Business throughout the world is predominantly conducted in English and it doesn’t look like that’s changing anytime soon. Yet China is a world power that has resisted this trend. David Henry Hwang’s Chinglish looks at the interactions between Westernised and Chinese cultures, in business, marriage and dedication to one’s partner. For all that it promotes itself as a light-hearted comedy, there are some intriguing insights into the differences between the two traditions, and the arrogance of a Western society that assumes that China will simply change to conduct itself in accordance with Anglo-American customs.

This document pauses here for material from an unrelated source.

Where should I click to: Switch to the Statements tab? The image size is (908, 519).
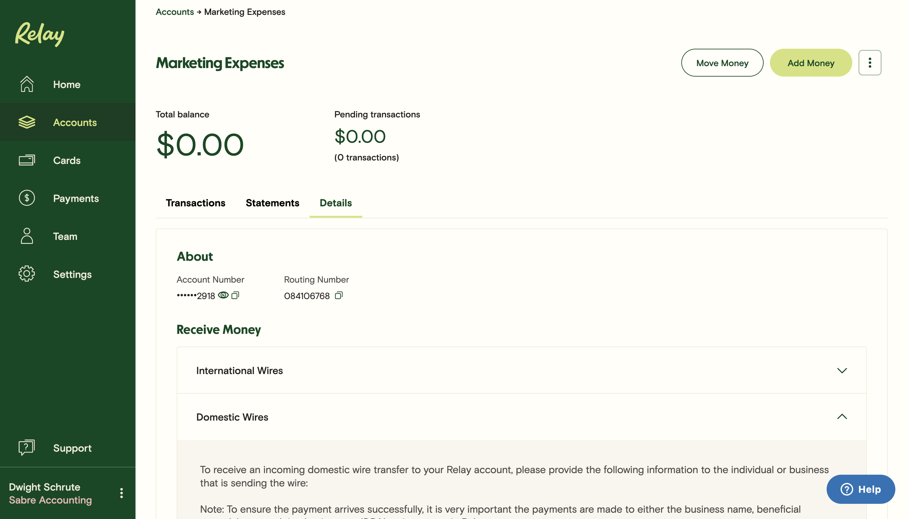pyautogui.click(x=272, y=203)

Hwang and director Andrew Keates, however, lend a limited amount of time to exploring these themes in depth, opting instead for a more superficial, somewhat slapstick alternative. Translators miscommunicate common phrases for easy laughs, stereotyping and caricature performances run rife and each punchline is hammed up for maximum hilarity and minimum impact. The effect sails dangerously close to pantomime, sacrificing the play’s overriding message in the process.
Of the more interesting parts of the play, the philosophy of guanxi – loosely interpreted as the relationships that individuals cultivate for mutual gain – is fascinating, but warrants greater exploration. Business, Chinglish suggests, is still largely state regulated and people are rewarded by currying favour with the relevant officials. This is most closely realised between leads Daniel (Gyuri Sarossy) and Xi Yan (Candy Ma), as Daniel attempts to persuade the Minister of Culture Cai Guoliang (Lobo Chan) to hire his American company and provide signage for the new cultural centre. Xi Yan, as Vice-Minister, is initially frosty, but has her own agenda to help Daniel and subvert her boss for certain political gains. Tim McQuillen-Wright’s design cleverly reflects the opening and shutting of doors necessary to achieve business success in this environment.
Candy Ma is the lynchpin in Chinglish, effectively communicating in broken English the cultural naivety painfully present in Daniel’s opinion of the country. She wins over the audience not by overacting every comedic line, but by displaying emotional subtly. The Vice-Minister’s motivations seem selfish and incomprehensible, but ultimately are a product of the difference between the two philosophies. Love is a Western religion, held aloft to the detriment of everything else. Not so in Chinglish, where commitment is the ultimate ideal, be it to a marriage, a career, or a philosophy. Love clouds commitment with affection and emotion.
The play’s other characters are performed competently and with impressively swift jumping between the two languages. The reliance on comedy works well with the ensemble roles, as these fleeting characters can simply be funny without being distracting. With the other main characters, particularly those played by Chan and Duncan Harte, Chinglish would benefit from a deeper connection its material. It’s this decision to focus on emphasising the comic differences in trying to fuse the two cultures that will ultimately divide opinion.